- GIVEN ENTRIES -
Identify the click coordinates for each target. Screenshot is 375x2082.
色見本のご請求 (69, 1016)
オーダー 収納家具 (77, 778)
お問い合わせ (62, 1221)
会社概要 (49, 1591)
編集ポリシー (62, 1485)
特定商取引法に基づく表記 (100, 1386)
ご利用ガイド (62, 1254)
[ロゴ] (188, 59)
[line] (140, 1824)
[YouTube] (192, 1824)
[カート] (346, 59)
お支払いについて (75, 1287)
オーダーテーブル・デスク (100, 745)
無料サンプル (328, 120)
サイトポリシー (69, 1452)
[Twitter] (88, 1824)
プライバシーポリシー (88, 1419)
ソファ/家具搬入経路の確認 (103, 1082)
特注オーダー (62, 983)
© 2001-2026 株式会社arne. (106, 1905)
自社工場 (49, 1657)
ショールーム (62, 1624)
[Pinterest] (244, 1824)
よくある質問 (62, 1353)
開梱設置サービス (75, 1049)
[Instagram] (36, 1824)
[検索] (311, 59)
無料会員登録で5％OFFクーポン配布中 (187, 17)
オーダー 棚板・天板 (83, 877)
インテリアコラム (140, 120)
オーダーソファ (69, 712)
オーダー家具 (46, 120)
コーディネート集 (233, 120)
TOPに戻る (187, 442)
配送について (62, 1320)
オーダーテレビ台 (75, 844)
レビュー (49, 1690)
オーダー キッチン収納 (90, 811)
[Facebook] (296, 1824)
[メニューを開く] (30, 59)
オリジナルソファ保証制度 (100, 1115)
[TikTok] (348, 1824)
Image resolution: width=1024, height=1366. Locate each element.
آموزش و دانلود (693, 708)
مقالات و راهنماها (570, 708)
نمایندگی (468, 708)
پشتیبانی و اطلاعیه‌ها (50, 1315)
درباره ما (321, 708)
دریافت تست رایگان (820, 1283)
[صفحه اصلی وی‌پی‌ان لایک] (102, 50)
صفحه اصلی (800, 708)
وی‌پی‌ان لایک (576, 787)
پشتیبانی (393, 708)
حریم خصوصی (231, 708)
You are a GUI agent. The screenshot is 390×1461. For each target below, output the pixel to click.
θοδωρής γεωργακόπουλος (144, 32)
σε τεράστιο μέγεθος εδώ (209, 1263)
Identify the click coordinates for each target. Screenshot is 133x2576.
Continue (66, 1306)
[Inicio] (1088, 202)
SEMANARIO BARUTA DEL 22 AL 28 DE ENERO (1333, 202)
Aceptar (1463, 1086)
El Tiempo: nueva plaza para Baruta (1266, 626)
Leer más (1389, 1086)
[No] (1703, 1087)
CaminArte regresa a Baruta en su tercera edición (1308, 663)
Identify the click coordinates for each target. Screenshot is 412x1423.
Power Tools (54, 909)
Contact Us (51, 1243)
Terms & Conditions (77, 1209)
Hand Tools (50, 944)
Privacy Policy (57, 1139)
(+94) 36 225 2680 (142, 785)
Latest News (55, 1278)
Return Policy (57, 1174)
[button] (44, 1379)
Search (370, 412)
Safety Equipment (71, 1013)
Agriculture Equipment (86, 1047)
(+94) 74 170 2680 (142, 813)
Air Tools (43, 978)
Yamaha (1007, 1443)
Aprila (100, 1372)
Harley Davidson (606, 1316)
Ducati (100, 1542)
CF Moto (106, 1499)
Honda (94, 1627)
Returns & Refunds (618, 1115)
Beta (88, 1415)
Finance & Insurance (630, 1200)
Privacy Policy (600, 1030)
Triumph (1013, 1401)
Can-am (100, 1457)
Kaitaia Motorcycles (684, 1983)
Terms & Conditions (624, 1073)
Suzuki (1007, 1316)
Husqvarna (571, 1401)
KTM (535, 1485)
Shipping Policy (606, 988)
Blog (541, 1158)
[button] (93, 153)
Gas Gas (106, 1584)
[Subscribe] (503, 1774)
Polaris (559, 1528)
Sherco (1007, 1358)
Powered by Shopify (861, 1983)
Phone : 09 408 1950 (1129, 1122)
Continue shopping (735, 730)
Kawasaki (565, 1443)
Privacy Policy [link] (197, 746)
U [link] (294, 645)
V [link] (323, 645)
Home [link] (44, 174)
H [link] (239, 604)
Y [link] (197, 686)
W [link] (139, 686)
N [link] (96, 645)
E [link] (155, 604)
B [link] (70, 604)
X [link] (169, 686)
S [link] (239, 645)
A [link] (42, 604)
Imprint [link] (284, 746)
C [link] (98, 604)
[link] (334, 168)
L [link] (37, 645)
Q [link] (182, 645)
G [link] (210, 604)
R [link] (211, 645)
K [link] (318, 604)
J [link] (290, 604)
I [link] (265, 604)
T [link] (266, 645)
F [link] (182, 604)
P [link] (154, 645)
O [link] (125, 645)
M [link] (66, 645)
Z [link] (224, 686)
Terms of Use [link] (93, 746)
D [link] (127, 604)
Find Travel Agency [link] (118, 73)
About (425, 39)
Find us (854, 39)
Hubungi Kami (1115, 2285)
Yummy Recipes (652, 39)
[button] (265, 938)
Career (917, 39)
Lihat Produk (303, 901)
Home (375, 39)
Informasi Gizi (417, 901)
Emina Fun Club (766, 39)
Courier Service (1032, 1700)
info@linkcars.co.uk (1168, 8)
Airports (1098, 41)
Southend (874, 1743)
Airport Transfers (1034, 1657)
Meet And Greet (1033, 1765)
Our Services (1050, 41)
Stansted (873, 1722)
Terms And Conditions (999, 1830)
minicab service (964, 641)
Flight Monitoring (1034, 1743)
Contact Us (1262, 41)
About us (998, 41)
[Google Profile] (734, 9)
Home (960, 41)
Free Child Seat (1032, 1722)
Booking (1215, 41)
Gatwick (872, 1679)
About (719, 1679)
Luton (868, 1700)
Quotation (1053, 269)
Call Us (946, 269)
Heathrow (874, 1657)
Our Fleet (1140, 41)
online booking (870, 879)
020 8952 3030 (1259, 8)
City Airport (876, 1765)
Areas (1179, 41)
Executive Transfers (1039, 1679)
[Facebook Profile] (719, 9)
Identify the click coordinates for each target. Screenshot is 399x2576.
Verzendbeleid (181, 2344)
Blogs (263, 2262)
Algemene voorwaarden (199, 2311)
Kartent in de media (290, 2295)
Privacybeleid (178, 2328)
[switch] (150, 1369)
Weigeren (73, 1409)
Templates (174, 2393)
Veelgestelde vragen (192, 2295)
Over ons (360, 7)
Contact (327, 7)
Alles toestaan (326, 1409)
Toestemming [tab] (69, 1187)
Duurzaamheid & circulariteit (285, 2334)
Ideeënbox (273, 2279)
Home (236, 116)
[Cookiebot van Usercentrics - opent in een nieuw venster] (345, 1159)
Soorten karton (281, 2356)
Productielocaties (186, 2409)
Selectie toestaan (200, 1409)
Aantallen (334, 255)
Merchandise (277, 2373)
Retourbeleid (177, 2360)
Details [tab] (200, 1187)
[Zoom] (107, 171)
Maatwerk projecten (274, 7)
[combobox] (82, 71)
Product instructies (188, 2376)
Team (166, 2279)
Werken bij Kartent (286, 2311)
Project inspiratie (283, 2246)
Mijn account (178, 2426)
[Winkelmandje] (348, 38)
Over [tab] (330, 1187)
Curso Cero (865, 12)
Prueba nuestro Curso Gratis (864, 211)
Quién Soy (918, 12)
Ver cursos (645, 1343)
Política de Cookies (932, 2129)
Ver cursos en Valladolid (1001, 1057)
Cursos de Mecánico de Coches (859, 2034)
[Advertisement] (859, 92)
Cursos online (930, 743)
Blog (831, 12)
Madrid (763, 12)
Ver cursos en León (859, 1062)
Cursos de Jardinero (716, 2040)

- YOUR OBJECTIVE -
In the entries above, please find the line with "Aprila (100, 1372)" and the line with "[Subscribe] (503, 1774)", then write out exactly those two lines and every line between them, and nothing more.

- OUTPUT FOR THIS TASK -
Aprila (100, 1372)
Harley Davidson (606, 1316)
Ducati (100, 1542)
CF Moto (106, 1499)
Honda (94, 1627)
Returns & Refunds (618, 1115)
Beta (88, 1415)
Finance & Insurance (630, 1200)
Privacy Policy (600, 1030)
Triumph (1013, 1401)
Can-am (100, 1457)
Kaitaia Motorcycles (684, 1983)
Terms & Conditions (624, 1073)
Suzuki (1007, 1316)
Husqvarna (571, 1401)
KTM (535, 1485)
Shipping Policy (606, 988)
Blog (541, 1158)
[button] (93, 153)
Gas Gas (106, 1584)
[Subscribe] (503, 1774)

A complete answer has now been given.